On 9 November, ironically the anniversary of Hitler’s attempted putsch in Munich in 1923, and also the first anniversary of Kristallnacht (‘The Night of Broken Glass’, which had seen the windows of synagogues and Jewish businesses smashed across the Third Reich), Stevens arrived at Venlo with his colleague Payne Best. But the whole thing was a sting operation. They were met by unknown Gestapo men and arrested. Payne Best was originally thought to have been fatally shot, along with their driver Dirk Klop. But in fact he was still alive. He and Stevens were taken to Gestapo headquarters in Berlin and interrogated, before being transferred to Sachsenhausen concentration camp. Stevens was later transferred to Dachau; Payne Best went to Buchenwald and then Dachau. They survived the war.

The Venlo affair was the most serious catastrophe to befall SIS since its foundation and the repercussions would be felt for years to come. What is not clear is how much information Payne Best and Stevens gave up in interrogation; but SIS certainly feared and believed that its whole network in Western Europe had been compromised. This blindsided SIS, because it could not verify how much the Germans knew about its agents and operations. In retrospect, it would appear that Payne Best and Stevens only gave away the names of those involved in the Z Organisation network (leaving SIS otherwise unscathed), but SIS did not know that. Kendrick’s name subsequently appeared on the Black Book’s list of names of those who were to be rounded up following a German invasion of Britain.
----
§ **Tasks**
1. List every person named in the passage on the Venlo affair.
2. Write the next few sentences of the passage on the Venlo affair, picking up after its final sentence.
The data that comes next is separate material with no connection to the Venlo affair passage.

§ **Stored data**
----
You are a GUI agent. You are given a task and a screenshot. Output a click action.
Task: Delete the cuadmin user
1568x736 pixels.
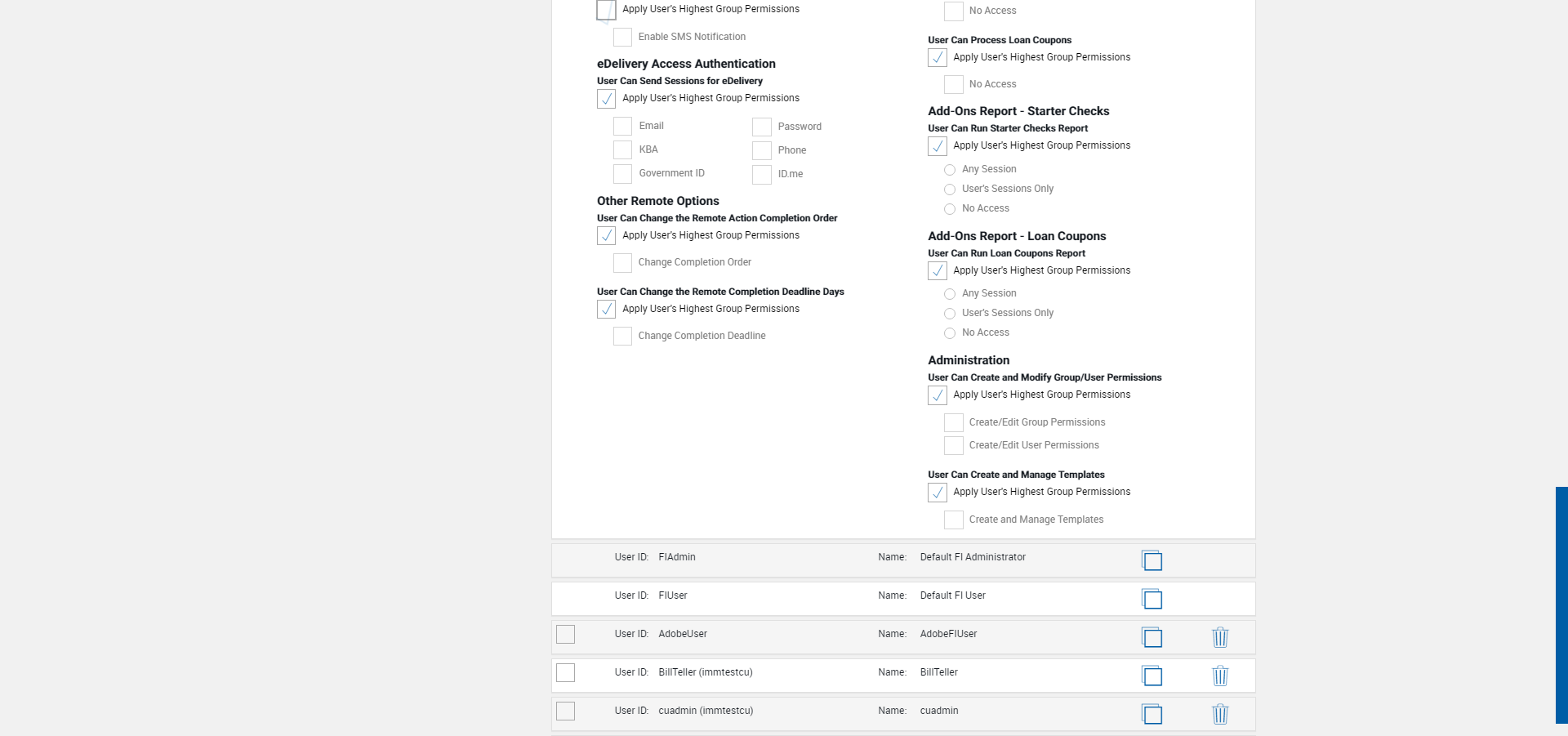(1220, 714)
----
§ **Answers by item**
1. Hitler, Stevens, Payne Best, Dirk Klop, Kendrick

2.
The Venlo affair was a real failure of professionalism, especially on the part of Kendrick’s colleague Claude Dansey, head of the Z Organisation, of which Payne Best and Stevens were members. Venlo badly damaged the unique position of SIS in Britain – for reasons that relate to the intense rivalry between SIS and MI5 (Britain’s security service responsible for security on British soil). Historically, SIS – like its parent, the Foreign Office – recruited mainly from certain exclusive public schools in the UK and from the universities of Oxford and Cambridge. Its objective was to create sources to provide the best intelligence from abroad so as to defend the realm; it was therefore not interested in seeking justice, and it used questionable people with suspect backgrounds. MI5, on the other hand, was all about security and therefore was made up primarily of police officers and non-senior army officers. Some of its staff were recruited from private schools – but not the same ones that supplied SIS. MI5’s brief was to bring to justice anyone who threatened the realm from inside the borders of the UK. And although SIS and MI5 worked together up to a point, there was intense hostility and different emphases.

Within six months of Venlo, Britain had a new prime minister, Winston Churchill, who was prepared to countenance a new type of foreign intelligence and operations – ungentlemanly warfare – which broke the mould of the public-school ethos. By 1942 – albeit under pressure from Labour coalition members – he had sanctioned the creation of the Special Operations Executive (SOE). Because of Venlo, SIS and SOE, as well as the new branch of military intelligence MI9, tried to function independently, especially in their escape lines during the Second World War.33

How could the British secret service survive the catastrophe of Venlo?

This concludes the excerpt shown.